On November 6, Heintz Corp. assigned its note and deed of trust to Commercial, and Commercial paid $416,446.01 to the public trustee and received a certificate of redemption. The funds therefor were supplied by FHT. The redemption money was paid to Dowdle. The next day, Commercial assigned its certificate of redemption to FHT.
Two days later, at the request of Commercial, the public trustee’s deed was issued to Commercial. When Commercial failed to deed the property over to FHT, FHT commenced this action in January 1980, seeking a decree quieting title in FHT and against Commercial, Dowdle, Preferred, and others. All defendants except Dowdle and Preferred disclaimed, defaulted, failed to appear, or assigned their interests to FHT. Dowdle countered with a claim that the redemption was invalid and that, therefore, it was entitled to a decree in its favor. Commercial instituted bankruptcy proceedings. At a sale conducted by the bankruptcy court, FHT purchased for $151,000 whatever rights Commercial had in the subject property.
The trial court concluded that Commercial’s redemption was invalid since the July 1979 assignment by Heintz to Commercial was void, and that, because FHT’s rights depended on the rights of Commercial, FHT also had no interest in the property. It therefore held that Dowdle was the party entitled to the public trustee’s deed. The court also held that acceptance of the redemption money did not constitute a waiver of Dowdle’s rights to object to the redemption since Dowdle at that time had no knowledge of the defect. It then directed Dowdle to repay to FHT the money it had paid to the public trustee and to the bankruptcy court, to pay Heintz Corp. the amount of its note, and to pay Preferred the amount of its note and contract claim, all plus 8% interest from their respective due dates.
FHT contends that the trial court erred in invalidating the redemption by Commercial. We agree.
The key fact relied on by the trial court was that Heintz Corp.’s July assignment to Commercial of the $10,000 portion of the $53,000 note was by its terms terminated when cash was substituted for the assignment. The court held that this voided any right of Commercial to exercise Heintz Corp.’s redemption rights. We disagree.

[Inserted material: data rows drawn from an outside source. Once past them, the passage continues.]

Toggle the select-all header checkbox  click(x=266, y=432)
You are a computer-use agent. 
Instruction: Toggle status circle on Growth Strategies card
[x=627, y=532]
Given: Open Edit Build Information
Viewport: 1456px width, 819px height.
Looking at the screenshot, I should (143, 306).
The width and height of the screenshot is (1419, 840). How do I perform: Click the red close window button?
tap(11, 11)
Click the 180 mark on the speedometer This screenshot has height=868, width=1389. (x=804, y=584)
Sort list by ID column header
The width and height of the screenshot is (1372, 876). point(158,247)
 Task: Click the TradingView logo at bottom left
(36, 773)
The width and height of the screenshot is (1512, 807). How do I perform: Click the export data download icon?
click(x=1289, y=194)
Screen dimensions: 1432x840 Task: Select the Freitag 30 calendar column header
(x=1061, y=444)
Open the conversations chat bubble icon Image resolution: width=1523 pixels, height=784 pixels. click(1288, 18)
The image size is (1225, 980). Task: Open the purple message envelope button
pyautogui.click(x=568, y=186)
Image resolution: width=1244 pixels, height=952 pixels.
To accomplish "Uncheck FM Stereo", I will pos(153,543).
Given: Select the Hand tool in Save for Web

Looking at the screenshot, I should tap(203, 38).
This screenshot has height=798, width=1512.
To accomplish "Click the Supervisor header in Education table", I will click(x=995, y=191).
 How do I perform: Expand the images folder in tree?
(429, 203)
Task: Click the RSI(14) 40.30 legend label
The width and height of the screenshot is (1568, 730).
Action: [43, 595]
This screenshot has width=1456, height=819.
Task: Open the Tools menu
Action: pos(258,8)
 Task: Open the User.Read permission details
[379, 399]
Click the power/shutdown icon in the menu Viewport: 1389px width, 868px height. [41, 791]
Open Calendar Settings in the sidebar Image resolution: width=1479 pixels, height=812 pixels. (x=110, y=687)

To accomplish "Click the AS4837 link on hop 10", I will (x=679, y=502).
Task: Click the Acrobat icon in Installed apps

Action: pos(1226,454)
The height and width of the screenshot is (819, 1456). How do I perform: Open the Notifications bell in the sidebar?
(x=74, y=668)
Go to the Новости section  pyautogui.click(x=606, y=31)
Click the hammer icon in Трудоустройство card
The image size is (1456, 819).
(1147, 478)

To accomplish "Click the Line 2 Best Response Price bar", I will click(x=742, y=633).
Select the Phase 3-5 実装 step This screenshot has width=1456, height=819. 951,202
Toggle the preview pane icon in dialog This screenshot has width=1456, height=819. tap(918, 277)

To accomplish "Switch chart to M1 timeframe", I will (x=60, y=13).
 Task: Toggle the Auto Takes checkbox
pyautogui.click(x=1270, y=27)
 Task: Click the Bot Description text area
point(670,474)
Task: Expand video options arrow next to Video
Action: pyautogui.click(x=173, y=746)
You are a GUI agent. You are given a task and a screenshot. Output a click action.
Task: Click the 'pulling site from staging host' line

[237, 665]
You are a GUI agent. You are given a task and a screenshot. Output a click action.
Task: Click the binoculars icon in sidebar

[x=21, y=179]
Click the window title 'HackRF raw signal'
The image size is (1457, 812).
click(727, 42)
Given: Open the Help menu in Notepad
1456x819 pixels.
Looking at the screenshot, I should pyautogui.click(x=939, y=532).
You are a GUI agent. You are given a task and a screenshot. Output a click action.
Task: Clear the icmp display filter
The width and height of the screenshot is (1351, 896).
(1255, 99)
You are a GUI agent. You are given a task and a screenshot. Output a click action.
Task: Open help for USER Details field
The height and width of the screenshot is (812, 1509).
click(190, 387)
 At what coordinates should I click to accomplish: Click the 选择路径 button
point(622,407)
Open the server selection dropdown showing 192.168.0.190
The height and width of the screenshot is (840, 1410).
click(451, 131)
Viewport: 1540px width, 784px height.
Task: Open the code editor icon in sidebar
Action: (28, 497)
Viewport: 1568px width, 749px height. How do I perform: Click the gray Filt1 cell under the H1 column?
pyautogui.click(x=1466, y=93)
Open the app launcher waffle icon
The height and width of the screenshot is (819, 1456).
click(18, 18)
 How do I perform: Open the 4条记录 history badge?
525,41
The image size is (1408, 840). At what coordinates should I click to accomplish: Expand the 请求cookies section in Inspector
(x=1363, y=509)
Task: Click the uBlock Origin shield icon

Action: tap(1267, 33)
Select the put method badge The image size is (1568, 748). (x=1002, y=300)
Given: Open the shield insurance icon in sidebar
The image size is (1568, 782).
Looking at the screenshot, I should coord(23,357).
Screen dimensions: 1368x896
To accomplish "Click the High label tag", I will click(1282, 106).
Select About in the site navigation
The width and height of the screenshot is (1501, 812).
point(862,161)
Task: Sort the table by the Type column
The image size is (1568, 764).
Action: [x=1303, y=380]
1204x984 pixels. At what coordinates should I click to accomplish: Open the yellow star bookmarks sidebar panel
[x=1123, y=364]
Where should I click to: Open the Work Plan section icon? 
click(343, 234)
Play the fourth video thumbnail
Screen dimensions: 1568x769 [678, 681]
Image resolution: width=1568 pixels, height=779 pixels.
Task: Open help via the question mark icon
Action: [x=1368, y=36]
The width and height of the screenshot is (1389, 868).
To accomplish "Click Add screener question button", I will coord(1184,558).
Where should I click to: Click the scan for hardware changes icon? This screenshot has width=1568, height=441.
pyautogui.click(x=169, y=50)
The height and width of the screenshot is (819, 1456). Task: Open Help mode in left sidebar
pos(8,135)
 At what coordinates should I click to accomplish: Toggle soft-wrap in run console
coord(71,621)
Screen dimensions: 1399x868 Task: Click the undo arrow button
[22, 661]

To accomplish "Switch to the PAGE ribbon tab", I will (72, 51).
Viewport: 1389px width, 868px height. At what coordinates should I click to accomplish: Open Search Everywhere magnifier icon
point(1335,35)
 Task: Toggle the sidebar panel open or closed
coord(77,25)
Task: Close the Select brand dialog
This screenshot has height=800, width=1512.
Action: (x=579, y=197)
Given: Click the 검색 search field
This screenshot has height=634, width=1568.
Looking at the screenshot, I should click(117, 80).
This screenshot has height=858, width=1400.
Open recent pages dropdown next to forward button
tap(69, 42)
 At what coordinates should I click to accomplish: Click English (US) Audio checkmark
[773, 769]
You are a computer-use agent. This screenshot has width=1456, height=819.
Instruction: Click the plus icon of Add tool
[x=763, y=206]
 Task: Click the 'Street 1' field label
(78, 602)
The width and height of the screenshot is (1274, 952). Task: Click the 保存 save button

The testimony at trial indicates that Heintz Corp. and Commercial agreed that Commercial would exercise Heintz Corp.’s right of redemption if the financing could be obtained. While their original agreement was to terminate the assignment when Heintz Corp. could deliver the $10,000 cash, that agreement was superseded by Heintz Corp.’s authorizing Commercial to act as its agent in accomplishing the redemption and in its assigning to Commercial, at the time of the redemption, the basic note and deed of trust. The deed of trust itself, as well as the July assignment, which was left on the record, satisfied the requirement of § 38-39-103(2), C.R.S. (1982 Repl. Vol. 16A) that the lien appear “by an instrument so recorded or filed prior to the expiration of the period of redemption.”
FHT, as assignee of Commercial, is entitled to a decree quieting title against any claims of Dowdle, Preferred, and the other defendants named in the action.
In view of the above holding, we do not address FHT’s contention that Dowdle’s acceptance of the redemption money constituted a waiver of Dowdle’s rights to challenge the redemption.